> _EXERCISES TO COMPLETE_:
A – In the Greek election statement, what figure is given for unemployment among youths?
B – Reproduce the passage of the Greek election statement between "Statement of the" and "the European Union.", inclusive.
C – Write the next part of the Greek election statement, picking up after its final sentence.

Elections in Greece: Vote SYRIZA but Don’t Trust the Tsipras Leadership!

Organize the Struggle in Workplaces, Schools, and on the Streets! Fight for a Workers’ Government!

Statement of the Revolutionary Communist International Tendency (RCIT), 22.1.2015, www.thecommunists.net

 

1.                   According to all opinion polls, the upcoming elections in Greece on 25 January will bring about dramatic change. With the left-reformist SYRIZA in the lead, for the first time in the country’s history – and also in those of capitalist Europe’s since 1919 – a government is set to take power dominated by a party to the left of social democracy. An electoral victory for SYRIZA will open a new political phase in Greece and will have profound effects on the European Union.

2.                   Greece’s election is taking place after the country was forced into a traumatic four years of the worst economic and social crisis which Western European countries have experienced since 1945. Economic output has dropped in Greece during these years of austerity by 26%. Wages are officially 18% below the level of 2007. The government has eliminated 150,000 jobs in the public sector. Unemployment among youths stands at 58.3% and total unemployment is officially 27.5%. These are clearly bureaucratically embellished figures, since the employment rate of the economically active population (i.e., those who have a job among the 25–64 year old population) dropped from 61.9% (2008) to 49.3% (2013), i.e., less than half of this population.

3.                   In the past four years, Greece – a semi-colonial country oppressed by the global imperialist system – has been shamelessly squeezed and exploited by the IMF and, in particular, by the EU Troika which serves the banks and corporations. Under the dictates of these colonial masters, Greek governments have been ordered to destroy the country’s social benefits and health care systems. At the same time, Greece’s public debt rose dramatically from 113% of GDP in 2009 before the onset of the country’s crisis to 321 billion Euro or 175% of its 2014 GDP. According to the progressive economist Eric Toussaint, some 80% of Greek public debt was held by the private banks of seven EU countries in 2009. Fifty percent was held by French and German banks alone. Most of the new loans in the last years were used to repay the EU banks so that they can retain their high profits. At the same time, EU banks are already intervening to take over Greece’s financial system.

4.                   These years of depression and misery have provoked a massive upsurge in the class struggle. More than 30 general strikes have been held in recent years. A number of smaller and middle-sized enterprises and social and health centers have been taken over by workers and are continuing to operate under worker self-management. However, these struggles have not been able to stop the reactionary austerity offensive of the ruling class. The reason for this is that the Greek working class lacks a revolutionary leadership. Instead, it only possesses a leadership which is either incapable or unwilling to serve its interests.

5.                   The trade union bureaucrats at the top of the labor federations GSSE and ADEDY are only looking to compromise with the government and the capitalists in order to save their own personal privileges. Under massive pressure of the rank and file, they announce numerous general strikes which, however, always get limited to one or two days and, thus, are insufficiently intimidating to achieve real concessions from the ruling class and the EU Troika. These trade union bureaucrats are always looking to save their own skins by looking for a parasitic relationship which powerful parties like the social democratic PASOK in the past and SYRIZA today. In order to revive the trade unions and to transform them into real instruments of struggle for the interest of the working class, the rank and file must throw out these bureaucratic parasites and put the union under their democratic control.

> _DATA_:
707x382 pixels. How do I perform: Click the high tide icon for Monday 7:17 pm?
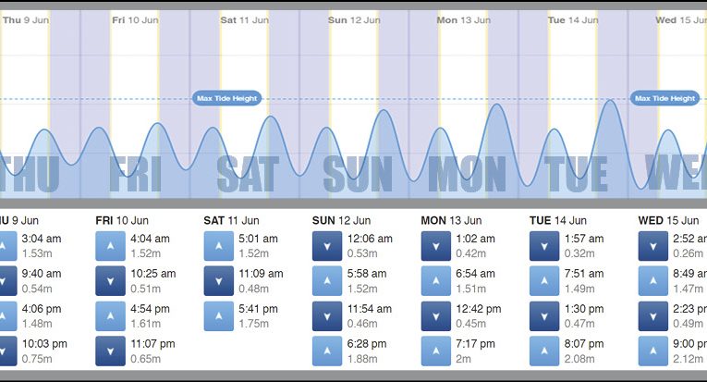pyautogui.click(x=434, y=351)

> _OUTPUTS BY TASK_:
A – 58.3%

B –
Statement of the Revolutionary Communist International Tendency (RCIT), 22.1.2015, www.thecommunists.net

 

1.                   According to all opinion polls, the upcoming elections in Greece on 25 January will bring about dramatic change. With the left-reformist SYRIZA in the lead, for the first time in the country’s history – and also in those of capitalist Europe’s since 1919 – a government is set to take power dominated by a party to the left of social democracy. An electoral victory for SYRIZA will open a new political phase in Greece and will have profound effects on the European Union.

C –
6.                   The left-reformist Stalinist KKE, a small bourgeois workers’ party, and its affiliated trade union PAME present themselves as a radical alternative. While the KKE certainly retains important influence among the vanguard of the working class, its leaders are just a smaller version of the trade union bureaucrats. They sabotage any militant dynamic of the class struggle and poison it with Greek chauvinism. They refuse practical collaboration with other parties of workers’ movement like SYRIZA. In October 2011 – when hundreds of thousands of people marched to the parliament where a crucial vote on additional austerity measures was to be held – KKE’s security service even defended the parliament against the angry demonstrators! It is hardly surprising that, after years of class struggle and capitalist crisis, this “Communist” party has lost much of its previous support and is weaker than ever both in membership as well as electoral support.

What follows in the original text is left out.